An Indie Author also plays the role of “Marketer.” Most writers are NOT cut out for marketing. They are the creatives, the idea makers. But marketing? To a lot of us it’s like speaking a different language. Not to mention, in my case, my last job was in marketing and I’m somewhat traumatized by being on the end of rudeness and cursing and yelling by the people I was approaching. And I was one of the nicest people you could talk to. So, the thought of pandering to my “friends” to purchase my books strikes fear in my heart. It’s something akin to a pyramid scheme where your friends are your victims…uh, clients. I can’t do it. It’s physically and emotionally painful for me.

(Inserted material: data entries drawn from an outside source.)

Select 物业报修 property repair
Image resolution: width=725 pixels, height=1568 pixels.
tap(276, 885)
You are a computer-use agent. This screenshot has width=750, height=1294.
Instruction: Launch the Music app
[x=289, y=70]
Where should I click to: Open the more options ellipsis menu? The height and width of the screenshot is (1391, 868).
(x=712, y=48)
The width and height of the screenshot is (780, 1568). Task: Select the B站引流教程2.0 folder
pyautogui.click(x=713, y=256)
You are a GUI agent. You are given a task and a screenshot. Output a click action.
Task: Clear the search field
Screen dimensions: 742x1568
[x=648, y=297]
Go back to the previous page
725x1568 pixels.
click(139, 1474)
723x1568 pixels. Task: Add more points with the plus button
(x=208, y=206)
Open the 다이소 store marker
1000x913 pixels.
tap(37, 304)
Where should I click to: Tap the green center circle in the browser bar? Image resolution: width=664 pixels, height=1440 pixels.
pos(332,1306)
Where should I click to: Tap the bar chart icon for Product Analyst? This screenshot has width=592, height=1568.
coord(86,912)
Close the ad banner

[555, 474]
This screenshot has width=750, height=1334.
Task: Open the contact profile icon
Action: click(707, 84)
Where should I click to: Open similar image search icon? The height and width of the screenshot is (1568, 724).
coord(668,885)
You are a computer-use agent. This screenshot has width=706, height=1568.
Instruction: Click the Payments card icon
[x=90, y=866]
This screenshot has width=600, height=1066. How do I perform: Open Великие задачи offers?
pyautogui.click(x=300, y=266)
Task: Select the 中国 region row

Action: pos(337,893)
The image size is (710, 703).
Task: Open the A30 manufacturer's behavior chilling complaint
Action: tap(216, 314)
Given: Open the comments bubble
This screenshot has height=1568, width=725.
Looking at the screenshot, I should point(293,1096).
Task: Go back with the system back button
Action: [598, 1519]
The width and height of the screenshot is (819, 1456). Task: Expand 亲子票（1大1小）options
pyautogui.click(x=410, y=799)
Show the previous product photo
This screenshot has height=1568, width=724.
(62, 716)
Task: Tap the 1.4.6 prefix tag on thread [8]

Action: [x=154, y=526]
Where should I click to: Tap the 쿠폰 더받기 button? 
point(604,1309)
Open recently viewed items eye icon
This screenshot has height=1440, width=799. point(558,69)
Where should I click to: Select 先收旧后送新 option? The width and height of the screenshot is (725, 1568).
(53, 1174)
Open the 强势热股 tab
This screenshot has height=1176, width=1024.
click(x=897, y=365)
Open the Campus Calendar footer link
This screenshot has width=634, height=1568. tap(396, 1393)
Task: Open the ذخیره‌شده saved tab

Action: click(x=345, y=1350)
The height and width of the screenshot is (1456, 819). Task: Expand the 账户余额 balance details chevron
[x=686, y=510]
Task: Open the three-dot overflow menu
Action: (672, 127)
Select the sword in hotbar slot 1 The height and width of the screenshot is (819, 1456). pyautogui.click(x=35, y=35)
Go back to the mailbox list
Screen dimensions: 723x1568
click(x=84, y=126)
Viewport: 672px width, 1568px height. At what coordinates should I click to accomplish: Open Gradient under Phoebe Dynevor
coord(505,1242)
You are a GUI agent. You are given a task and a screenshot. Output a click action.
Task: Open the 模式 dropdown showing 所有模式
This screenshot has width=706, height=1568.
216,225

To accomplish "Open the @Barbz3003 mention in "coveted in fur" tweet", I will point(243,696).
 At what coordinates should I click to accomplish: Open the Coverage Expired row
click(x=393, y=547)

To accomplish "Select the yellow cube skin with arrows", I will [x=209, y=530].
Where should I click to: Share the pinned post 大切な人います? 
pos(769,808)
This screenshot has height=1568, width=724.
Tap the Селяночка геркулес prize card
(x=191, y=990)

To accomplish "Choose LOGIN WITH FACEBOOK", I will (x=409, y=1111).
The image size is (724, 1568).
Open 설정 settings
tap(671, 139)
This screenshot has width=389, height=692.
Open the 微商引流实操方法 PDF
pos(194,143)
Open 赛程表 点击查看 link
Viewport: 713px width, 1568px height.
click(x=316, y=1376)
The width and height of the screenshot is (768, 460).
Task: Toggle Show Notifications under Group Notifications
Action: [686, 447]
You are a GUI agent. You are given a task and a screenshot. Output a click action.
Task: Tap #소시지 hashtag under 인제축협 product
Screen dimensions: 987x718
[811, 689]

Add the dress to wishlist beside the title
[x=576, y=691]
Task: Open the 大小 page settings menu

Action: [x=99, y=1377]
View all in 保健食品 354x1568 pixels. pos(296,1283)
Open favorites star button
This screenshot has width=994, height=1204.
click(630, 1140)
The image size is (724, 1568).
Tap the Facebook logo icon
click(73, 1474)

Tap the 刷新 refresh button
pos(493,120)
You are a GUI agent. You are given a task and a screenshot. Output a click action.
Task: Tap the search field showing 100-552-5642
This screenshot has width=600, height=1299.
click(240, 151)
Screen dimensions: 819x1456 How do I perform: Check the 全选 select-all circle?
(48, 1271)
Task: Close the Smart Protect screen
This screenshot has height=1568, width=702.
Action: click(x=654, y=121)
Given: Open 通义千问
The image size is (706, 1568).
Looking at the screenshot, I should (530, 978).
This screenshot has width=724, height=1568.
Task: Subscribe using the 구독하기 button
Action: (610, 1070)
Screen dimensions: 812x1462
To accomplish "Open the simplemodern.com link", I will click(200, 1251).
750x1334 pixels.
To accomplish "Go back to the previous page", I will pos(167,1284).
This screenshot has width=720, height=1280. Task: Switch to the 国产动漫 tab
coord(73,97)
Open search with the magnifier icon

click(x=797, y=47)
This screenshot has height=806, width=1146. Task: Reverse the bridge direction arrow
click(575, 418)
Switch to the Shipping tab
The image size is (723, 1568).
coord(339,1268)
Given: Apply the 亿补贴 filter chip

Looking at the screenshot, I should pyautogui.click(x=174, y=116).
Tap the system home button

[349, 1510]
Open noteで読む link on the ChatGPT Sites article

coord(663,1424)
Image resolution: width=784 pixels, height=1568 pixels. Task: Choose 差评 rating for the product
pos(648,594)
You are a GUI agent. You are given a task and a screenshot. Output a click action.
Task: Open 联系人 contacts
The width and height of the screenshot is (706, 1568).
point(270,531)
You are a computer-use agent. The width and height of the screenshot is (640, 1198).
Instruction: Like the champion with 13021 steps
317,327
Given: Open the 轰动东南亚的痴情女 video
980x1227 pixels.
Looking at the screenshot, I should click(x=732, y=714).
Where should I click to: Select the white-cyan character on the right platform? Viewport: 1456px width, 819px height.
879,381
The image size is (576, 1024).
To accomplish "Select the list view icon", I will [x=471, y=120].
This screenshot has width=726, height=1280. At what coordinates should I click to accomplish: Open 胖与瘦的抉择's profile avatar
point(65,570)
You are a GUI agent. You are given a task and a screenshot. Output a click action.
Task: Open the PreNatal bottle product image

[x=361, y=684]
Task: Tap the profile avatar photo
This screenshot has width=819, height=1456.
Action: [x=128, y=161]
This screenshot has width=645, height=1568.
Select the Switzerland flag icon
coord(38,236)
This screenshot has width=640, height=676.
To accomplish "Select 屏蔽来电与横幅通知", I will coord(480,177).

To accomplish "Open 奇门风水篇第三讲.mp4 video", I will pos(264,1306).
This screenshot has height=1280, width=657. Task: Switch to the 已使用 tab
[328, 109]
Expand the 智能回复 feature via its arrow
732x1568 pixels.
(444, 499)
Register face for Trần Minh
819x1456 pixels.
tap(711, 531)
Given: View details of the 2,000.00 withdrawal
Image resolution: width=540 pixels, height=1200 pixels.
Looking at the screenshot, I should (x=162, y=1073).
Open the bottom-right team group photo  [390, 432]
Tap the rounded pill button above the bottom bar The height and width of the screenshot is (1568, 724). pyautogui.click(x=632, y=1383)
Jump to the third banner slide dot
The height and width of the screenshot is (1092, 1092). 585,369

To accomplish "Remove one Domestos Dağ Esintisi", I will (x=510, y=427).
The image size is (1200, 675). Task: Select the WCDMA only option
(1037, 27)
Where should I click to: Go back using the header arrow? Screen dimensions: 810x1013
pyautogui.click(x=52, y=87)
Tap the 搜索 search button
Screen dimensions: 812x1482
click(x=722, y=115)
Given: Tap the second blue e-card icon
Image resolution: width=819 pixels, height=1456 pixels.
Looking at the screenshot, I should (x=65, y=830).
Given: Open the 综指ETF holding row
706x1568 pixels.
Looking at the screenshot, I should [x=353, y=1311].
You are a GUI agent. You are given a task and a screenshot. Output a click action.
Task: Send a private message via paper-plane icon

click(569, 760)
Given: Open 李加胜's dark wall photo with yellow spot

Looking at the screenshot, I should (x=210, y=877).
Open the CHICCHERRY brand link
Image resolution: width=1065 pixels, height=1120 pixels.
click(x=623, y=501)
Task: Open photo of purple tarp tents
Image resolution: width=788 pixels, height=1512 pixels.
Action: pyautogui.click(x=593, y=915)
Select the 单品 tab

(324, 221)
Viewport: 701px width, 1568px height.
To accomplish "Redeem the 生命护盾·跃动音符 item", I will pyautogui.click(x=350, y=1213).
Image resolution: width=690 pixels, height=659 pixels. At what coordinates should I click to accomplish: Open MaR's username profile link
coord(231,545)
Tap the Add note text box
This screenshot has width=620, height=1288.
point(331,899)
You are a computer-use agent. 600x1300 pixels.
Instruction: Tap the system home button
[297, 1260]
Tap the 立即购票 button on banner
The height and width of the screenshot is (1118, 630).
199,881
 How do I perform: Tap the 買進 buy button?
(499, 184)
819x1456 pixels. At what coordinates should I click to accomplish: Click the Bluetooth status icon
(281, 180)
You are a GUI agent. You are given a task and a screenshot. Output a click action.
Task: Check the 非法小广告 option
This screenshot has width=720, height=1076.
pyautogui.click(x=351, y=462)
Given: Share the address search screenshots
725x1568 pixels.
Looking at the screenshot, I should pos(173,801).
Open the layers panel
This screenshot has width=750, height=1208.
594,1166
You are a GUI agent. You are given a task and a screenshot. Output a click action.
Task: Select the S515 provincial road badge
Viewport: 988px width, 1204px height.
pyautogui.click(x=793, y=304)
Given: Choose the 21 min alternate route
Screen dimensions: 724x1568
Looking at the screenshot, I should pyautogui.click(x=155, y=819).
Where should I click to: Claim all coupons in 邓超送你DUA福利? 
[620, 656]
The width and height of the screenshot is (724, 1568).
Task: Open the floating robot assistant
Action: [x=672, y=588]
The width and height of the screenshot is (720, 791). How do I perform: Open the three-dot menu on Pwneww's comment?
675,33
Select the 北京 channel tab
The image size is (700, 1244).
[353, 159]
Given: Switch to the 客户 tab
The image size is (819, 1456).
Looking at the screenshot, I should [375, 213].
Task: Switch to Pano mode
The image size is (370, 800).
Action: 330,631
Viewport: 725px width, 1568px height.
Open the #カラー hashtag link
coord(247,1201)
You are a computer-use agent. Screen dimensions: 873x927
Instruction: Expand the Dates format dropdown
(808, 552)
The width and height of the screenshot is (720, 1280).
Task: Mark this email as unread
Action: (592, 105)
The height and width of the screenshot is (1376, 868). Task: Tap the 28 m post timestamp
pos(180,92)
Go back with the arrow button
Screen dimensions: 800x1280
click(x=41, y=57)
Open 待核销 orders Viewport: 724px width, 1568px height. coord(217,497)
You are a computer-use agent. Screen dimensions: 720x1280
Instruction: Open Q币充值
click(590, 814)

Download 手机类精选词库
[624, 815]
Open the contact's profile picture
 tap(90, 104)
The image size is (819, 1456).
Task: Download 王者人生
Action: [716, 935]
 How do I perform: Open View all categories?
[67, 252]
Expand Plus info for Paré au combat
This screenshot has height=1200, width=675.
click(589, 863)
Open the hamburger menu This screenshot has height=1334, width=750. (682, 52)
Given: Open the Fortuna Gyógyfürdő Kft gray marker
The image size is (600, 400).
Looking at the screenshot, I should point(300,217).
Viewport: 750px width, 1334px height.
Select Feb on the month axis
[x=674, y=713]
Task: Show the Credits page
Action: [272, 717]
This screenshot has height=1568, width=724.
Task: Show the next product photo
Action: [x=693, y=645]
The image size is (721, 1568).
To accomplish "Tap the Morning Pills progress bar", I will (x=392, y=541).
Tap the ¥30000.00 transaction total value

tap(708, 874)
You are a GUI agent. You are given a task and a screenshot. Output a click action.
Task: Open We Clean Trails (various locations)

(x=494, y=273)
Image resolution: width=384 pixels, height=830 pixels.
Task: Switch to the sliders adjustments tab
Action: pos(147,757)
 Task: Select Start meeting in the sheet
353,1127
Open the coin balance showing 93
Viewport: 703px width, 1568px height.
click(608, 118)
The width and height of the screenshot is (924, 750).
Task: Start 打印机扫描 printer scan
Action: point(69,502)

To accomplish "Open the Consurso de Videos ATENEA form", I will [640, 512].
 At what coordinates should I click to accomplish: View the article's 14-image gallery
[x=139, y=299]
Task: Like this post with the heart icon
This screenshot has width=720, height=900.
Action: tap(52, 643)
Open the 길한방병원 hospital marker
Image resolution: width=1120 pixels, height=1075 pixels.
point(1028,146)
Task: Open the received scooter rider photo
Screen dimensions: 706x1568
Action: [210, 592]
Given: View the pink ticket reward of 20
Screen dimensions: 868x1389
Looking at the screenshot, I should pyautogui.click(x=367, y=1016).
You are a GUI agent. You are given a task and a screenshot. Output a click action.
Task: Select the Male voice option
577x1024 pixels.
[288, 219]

But it doesn’t stop there. The Indie Author is also the Head of Advertising. If they want to be seen among the 750,000 books listed on amazon.com (and I’m sure that’s a conservative statistic), they must engage in some sort of advertising: GoogleAds, Facebook ads, BookBub campaigns…the list goes on forever. And all those things cost money. You’re already dipping into reserves that you haven’t made yet and may never make. I know that sometimes you have to put something in to get a return, but I truly wonder how many Indie Authors NEVER see a return. I don’t have that money to invest. I just don’t.

The Indie Author is also a Social Media Expert. Again, to be noticed, they need to engage with potential readers on Twitter, Facebook, their own website (if they have one – another investment), Instagram, Pinterest, Google+, LinkedIn…and I’m sure I forgot something. All of this “engagement” takes time away from writing. Because for most Indie Authors, writing is not their day job. Even a lot of traditionally published authors don’t write a book and watch the profits roll in. They make a lot of their money from speaking engagements. But people want to hear from “famous authors.” From the Indie Author? Not so much.

The Indie Author must also be the Gatekeeper. What do I mean by that? I mean that there are a whole lot of scammers out there wanting to “help” with your marketing. The scammers have figured out how to sell “10,000 books their first year without even trying” and they’re willing to show you how…for a small fee or for the price of their e-book. Yeah, I’m not falling for it.

The Gatekeeper also screens out bad advice. The truth is there is no “right” answer. It’s hard work. There is no “quick fix.” It’s a long and arduous endeavor.

Some Indie Authors are also Graphic Designers. They have mastered formatting of their novels. They’ve learned the rules to make their books compete with the traditionally published counterparts. The talented ones can make covers that look professional.

So why do I do it?

Because I love to write. I love my fellow human beings. I want to connect with them. I want my stories to say to them “I get you. I’ve been there.” I want people to find a little bit of themselves or their friends or family members in my characters. I want to leave a legacy of some sort, an imprint on the world for when I’m gone. Even if only five people read my novels, I’m okay with that. I don’t plan on getting rich from them, that isn’t my intention. I know I should do more to put myself out there. I should make a bigger financial investment than I have up until now. And maybe when I don’t have to budget for braces or college or car repairs, and I’ve managed to retire on the MidAtlantic coast in my tiny paid-for home then I’ll have that option. But until I’m living the dream, I will continue to write and write and write. And I’m eternally grateful for every reader I’ve had.

What about my fellow Indie Authors – what’s your Indie Author Secret Life look like?